Homelessness: Temporary Accommodation

(asked on 26th May 2016) - View Source

Question to the Department for Levelling Up, Housing & Communities:

To ask the Secretary of State for Communities and Local Government, what assessment his Department has made of the efficacy of the current priority need system for allocating emergency housing in preventing homelessness.


Answered by
Marcus Jones Portrait
Marcus Jones
Treasurer of HM Household (Deputy Chief Whip, House of Commons)
This question was answered on 6th June 2016

The Housing Act 1996 provides that certain people are given a priority need for accommodation. They include households with dependent children, pregnant women and those who are vulnerable. A person can be vulnerable as a result of old age, mental or physical illness or disability or for any other special reason. Other priority need categories include, but are not limited to, those who are vulnerable as a result of serving in her Majesty’s Armed Services, being a looked after child, fleeing violence or abuse, or are homeless as a result of an emergency such as a flood, fire or other disaster.

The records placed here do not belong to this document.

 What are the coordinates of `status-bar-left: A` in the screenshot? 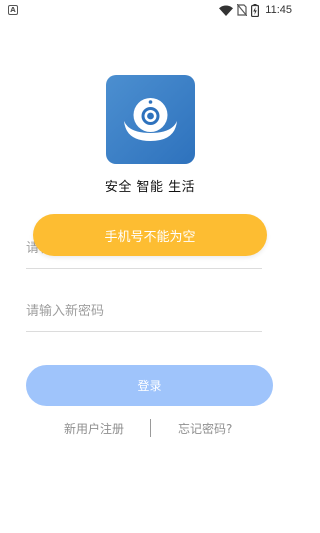 It's located at (13, 10).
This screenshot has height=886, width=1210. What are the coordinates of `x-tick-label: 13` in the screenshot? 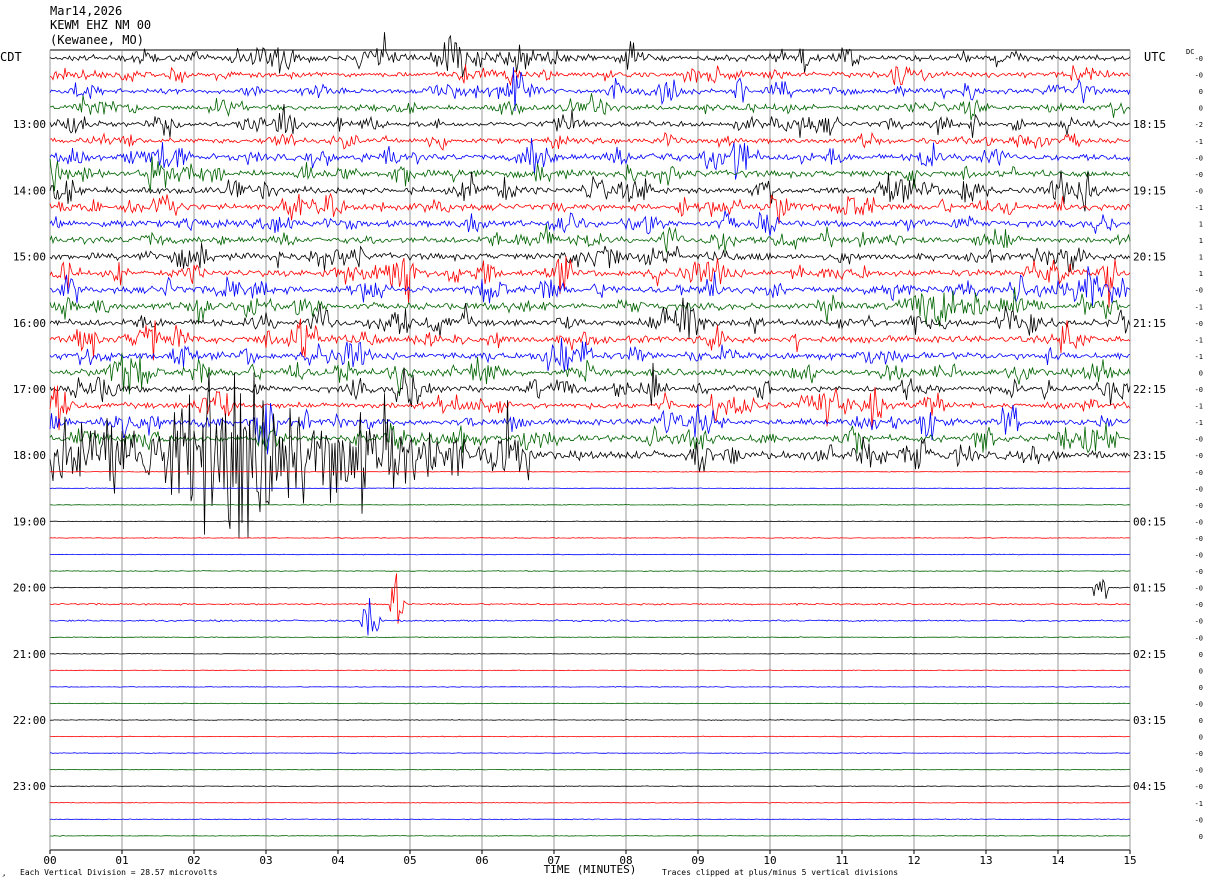 It's located at (986, 860).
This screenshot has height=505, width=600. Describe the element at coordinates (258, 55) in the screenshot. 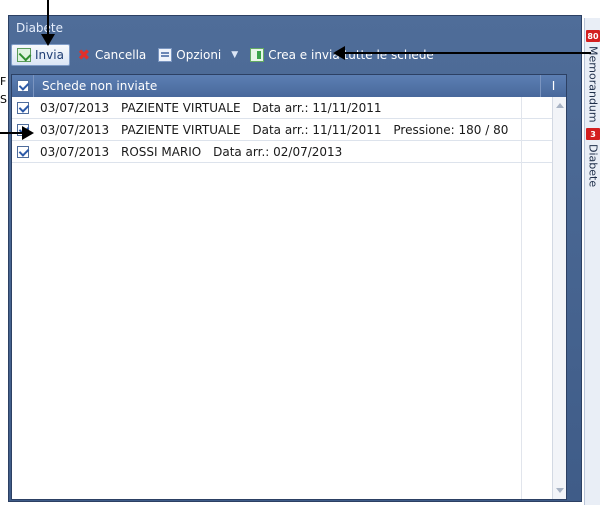

I see `create-send-icon` at that location.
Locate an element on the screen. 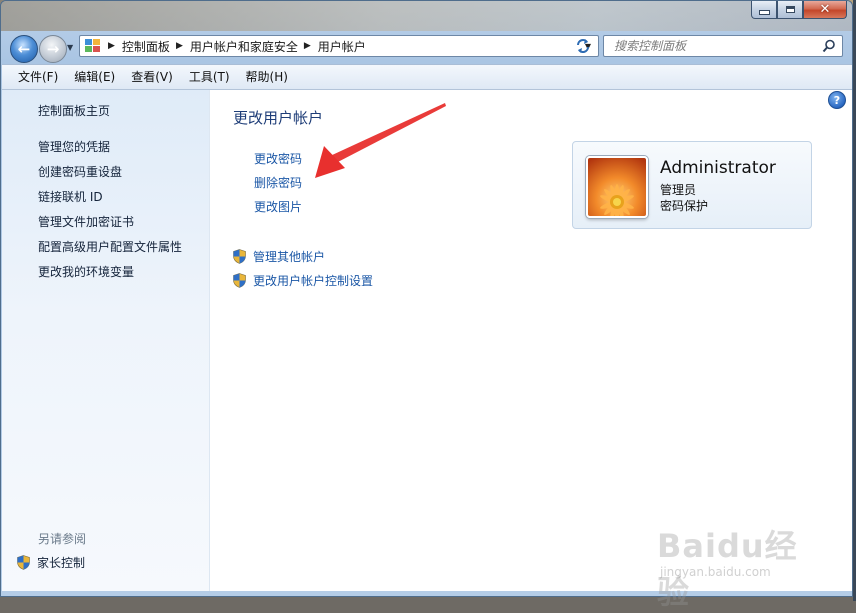  see-also-heading: 另请参阅 is located at coordinates (62, 539).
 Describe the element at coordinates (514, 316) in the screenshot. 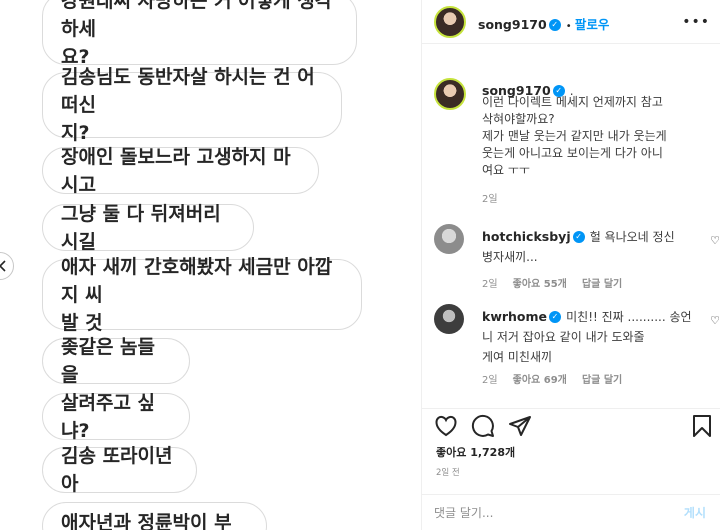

However it is better to prevent a homelessness crisis happening in the first place than to expose households to the stress and upheaval of homelessness. That is why Government has maintained and protected homelessness prevention funding for local authorities through the local government finance settlement totalling £315 million by 2019/20. We want to go further to put prevention at the heart of our approach to homelessness and in December 2015, I made a commitment to work with homelessness organisations and across Departments to consider options, including legislation, to prevent more people from becoming homeless.